PROVIDED INFORMATION —
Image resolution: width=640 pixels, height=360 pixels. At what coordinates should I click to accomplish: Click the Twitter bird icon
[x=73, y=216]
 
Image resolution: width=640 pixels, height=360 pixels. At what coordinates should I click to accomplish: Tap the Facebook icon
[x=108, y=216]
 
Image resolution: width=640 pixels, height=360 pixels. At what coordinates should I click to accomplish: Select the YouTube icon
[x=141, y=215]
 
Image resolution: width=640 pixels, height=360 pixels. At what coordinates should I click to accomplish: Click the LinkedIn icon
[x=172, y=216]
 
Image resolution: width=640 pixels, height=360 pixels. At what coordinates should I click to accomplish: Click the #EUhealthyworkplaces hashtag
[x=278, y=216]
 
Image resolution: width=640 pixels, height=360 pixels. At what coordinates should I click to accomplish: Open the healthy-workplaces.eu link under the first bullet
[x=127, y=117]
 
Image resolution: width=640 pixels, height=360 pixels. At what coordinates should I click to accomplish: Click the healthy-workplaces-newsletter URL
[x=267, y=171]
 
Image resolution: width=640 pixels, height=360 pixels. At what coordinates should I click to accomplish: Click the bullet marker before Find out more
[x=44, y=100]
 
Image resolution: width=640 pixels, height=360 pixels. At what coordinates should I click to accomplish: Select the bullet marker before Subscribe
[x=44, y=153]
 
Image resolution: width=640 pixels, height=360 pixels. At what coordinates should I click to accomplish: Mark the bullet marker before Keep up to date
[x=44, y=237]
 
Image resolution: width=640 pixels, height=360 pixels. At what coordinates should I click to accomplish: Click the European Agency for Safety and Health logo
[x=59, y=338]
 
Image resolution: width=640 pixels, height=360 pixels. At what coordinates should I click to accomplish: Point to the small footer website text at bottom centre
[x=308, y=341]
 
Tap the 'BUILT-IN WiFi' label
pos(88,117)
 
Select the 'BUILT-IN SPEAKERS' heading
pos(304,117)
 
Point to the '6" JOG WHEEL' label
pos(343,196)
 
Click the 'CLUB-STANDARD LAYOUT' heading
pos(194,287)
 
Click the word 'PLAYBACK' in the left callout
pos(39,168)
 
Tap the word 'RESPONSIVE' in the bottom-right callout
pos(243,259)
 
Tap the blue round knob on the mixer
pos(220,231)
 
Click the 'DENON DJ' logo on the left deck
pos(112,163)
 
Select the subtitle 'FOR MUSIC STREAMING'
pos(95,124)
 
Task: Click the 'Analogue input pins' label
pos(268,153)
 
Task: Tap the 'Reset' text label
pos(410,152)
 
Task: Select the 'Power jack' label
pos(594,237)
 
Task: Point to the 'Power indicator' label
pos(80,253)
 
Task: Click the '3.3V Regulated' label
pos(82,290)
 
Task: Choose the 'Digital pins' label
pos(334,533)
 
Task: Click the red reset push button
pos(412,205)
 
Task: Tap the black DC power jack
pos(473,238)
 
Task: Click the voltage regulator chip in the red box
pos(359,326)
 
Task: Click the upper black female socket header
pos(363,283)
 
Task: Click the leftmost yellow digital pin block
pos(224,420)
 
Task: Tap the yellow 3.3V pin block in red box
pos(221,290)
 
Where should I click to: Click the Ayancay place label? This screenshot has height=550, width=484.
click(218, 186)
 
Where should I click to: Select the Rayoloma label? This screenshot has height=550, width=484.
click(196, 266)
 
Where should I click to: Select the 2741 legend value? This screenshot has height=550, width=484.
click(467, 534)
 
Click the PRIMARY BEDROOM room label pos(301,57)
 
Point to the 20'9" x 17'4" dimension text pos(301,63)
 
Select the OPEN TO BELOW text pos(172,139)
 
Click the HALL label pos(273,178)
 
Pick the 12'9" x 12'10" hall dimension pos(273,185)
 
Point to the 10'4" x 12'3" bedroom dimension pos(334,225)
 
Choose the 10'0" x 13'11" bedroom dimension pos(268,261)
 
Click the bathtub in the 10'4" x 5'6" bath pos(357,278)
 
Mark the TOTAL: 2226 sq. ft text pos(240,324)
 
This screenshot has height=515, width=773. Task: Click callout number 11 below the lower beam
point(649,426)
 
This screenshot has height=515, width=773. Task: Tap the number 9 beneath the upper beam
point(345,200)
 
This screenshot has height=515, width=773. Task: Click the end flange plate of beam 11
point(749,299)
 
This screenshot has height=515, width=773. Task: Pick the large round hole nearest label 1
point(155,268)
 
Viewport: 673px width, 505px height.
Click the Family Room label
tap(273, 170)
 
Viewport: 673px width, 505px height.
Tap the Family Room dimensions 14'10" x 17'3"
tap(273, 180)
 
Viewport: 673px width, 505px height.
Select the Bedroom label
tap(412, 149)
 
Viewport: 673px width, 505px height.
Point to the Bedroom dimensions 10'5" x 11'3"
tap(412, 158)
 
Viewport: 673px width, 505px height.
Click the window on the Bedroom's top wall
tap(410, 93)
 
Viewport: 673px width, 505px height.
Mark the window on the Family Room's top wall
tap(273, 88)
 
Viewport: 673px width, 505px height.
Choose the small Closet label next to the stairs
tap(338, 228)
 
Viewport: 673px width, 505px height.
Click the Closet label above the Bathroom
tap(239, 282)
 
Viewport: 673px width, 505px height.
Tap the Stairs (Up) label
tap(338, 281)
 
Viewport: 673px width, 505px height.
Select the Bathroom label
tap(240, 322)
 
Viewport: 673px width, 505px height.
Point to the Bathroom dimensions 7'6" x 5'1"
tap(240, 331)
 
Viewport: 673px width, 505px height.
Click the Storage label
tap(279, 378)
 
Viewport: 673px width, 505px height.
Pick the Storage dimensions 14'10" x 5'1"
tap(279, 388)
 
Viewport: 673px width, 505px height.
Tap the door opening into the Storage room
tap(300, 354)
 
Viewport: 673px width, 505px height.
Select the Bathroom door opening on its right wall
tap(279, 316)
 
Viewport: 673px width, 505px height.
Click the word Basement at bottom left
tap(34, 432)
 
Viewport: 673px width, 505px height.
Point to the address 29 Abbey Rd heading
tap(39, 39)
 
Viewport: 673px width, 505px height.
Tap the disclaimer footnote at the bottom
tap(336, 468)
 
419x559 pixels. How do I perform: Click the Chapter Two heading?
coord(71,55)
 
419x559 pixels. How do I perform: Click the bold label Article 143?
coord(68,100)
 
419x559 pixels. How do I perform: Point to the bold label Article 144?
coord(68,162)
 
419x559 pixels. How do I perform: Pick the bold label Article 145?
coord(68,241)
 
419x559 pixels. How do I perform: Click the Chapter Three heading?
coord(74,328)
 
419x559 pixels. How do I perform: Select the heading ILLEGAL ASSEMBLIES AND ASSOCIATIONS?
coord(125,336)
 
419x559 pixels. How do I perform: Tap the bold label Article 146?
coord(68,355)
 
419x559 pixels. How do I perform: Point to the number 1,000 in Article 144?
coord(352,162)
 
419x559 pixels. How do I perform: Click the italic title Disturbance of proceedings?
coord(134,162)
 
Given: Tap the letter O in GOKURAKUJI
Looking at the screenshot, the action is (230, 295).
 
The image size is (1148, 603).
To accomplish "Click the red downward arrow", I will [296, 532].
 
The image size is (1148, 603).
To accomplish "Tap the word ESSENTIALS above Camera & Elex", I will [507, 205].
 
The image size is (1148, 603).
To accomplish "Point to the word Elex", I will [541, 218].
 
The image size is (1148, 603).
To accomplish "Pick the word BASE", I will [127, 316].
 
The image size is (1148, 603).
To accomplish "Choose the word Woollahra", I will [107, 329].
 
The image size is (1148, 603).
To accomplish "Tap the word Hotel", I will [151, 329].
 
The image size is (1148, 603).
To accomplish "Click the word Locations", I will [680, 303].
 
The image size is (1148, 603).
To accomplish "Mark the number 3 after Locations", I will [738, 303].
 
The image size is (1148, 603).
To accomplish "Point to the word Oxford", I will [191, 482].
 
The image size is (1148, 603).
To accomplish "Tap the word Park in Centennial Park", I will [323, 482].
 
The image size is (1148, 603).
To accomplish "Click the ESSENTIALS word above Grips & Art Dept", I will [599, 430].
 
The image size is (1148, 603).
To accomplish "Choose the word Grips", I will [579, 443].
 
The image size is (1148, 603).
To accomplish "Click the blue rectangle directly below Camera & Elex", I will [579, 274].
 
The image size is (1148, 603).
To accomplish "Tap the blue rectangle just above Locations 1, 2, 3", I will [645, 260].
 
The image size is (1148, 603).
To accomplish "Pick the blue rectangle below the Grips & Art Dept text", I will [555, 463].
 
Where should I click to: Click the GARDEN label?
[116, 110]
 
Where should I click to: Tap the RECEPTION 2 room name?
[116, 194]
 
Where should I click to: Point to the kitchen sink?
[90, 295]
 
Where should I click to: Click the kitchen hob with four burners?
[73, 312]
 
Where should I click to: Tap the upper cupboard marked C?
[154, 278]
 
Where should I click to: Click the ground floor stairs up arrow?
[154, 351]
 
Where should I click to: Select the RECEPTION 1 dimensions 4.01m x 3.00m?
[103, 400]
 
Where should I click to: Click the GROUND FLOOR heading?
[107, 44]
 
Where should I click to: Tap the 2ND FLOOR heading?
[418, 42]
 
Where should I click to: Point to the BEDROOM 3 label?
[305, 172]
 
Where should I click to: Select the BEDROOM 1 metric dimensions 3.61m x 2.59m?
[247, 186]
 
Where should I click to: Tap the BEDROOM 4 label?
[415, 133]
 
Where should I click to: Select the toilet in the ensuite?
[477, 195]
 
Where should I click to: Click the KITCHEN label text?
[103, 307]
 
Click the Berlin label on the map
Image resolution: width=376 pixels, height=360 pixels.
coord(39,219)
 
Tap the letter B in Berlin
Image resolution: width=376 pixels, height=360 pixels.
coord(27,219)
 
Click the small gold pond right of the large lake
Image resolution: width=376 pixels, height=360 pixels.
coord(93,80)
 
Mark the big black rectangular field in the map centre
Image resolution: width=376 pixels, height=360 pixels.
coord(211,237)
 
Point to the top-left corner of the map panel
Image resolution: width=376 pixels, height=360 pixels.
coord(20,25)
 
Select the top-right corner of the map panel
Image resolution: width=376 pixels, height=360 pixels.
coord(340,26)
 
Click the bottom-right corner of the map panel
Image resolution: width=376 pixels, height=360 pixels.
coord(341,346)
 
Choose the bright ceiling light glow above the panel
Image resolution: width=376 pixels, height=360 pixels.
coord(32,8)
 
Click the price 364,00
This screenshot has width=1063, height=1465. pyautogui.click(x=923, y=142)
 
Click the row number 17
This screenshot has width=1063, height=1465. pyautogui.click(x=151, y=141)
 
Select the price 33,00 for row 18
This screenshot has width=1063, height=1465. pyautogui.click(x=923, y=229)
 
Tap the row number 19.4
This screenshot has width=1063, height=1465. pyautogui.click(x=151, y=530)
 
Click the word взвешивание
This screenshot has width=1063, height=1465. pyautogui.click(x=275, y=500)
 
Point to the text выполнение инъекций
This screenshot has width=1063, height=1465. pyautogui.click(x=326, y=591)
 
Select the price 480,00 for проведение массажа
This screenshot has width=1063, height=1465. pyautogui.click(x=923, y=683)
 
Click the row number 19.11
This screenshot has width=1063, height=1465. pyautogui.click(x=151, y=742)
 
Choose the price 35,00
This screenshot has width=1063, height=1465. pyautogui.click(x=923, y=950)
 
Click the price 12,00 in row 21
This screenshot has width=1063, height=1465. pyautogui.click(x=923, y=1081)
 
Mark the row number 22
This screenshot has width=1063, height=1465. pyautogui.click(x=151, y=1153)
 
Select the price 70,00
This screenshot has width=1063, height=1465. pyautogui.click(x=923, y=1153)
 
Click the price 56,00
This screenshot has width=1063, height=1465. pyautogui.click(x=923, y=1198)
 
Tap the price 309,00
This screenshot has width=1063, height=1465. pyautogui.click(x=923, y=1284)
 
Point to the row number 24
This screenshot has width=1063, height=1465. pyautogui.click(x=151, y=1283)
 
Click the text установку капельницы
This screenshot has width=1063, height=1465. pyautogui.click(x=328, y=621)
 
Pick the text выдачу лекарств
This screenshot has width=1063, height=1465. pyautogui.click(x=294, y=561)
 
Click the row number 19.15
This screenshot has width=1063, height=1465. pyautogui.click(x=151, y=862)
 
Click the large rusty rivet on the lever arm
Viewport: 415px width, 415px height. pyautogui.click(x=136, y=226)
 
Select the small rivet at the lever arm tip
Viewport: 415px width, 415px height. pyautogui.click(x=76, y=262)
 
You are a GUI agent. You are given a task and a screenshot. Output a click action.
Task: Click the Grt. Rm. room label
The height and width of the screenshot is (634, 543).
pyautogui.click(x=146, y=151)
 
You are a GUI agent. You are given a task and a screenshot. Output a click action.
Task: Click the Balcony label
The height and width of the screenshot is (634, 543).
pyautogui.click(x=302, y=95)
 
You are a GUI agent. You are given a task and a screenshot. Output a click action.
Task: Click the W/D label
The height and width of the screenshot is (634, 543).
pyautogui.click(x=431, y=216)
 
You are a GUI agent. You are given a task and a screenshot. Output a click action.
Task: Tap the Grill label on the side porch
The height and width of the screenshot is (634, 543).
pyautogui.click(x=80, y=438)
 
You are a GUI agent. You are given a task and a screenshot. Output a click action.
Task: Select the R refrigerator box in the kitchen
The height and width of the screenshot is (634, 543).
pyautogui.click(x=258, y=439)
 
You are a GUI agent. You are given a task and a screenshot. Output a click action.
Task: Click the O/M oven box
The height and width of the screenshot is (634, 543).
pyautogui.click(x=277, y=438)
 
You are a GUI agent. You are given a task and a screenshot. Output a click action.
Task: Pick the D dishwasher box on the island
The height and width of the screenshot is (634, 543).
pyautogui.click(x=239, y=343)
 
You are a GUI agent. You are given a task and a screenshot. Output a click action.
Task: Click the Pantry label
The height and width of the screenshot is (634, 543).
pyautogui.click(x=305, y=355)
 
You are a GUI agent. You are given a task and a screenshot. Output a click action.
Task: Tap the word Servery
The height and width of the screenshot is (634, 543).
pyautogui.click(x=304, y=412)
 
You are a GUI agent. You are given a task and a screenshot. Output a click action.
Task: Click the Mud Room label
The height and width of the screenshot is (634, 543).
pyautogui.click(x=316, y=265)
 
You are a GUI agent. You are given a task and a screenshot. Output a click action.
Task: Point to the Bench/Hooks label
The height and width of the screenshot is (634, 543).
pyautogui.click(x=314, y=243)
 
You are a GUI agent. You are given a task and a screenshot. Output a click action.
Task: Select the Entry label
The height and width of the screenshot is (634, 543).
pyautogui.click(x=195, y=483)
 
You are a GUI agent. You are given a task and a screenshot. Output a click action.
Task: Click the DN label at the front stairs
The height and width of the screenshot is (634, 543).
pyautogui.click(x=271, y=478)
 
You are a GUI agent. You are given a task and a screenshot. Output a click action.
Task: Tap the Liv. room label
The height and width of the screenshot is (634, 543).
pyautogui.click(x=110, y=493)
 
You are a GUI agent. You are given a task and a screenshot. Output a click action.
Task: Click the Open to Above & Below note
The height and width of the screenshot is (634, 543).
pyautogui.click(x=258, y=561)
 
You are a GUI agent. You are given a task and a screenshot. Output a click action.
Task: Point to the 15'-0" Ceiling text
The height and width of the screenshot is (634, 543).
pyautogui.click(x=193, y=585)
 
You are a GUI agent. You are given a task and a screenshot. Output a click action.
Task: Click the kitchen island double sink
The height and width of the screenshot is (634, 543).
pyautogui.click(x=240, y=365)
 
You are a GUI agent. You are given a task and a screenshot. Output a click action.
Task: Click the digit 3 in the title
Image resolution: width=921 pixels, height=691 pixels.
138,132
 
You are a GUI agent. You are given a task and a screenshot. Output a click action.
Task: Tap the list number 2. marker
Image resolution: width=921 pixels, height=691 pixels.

TASK —
Please pick out each line of the rows above that contains the word "pins", and copy those lines.

EXERCISE RESULT —
Task: Click the 'Analogue input pins' label
Task: Choose the 'Digital pins' label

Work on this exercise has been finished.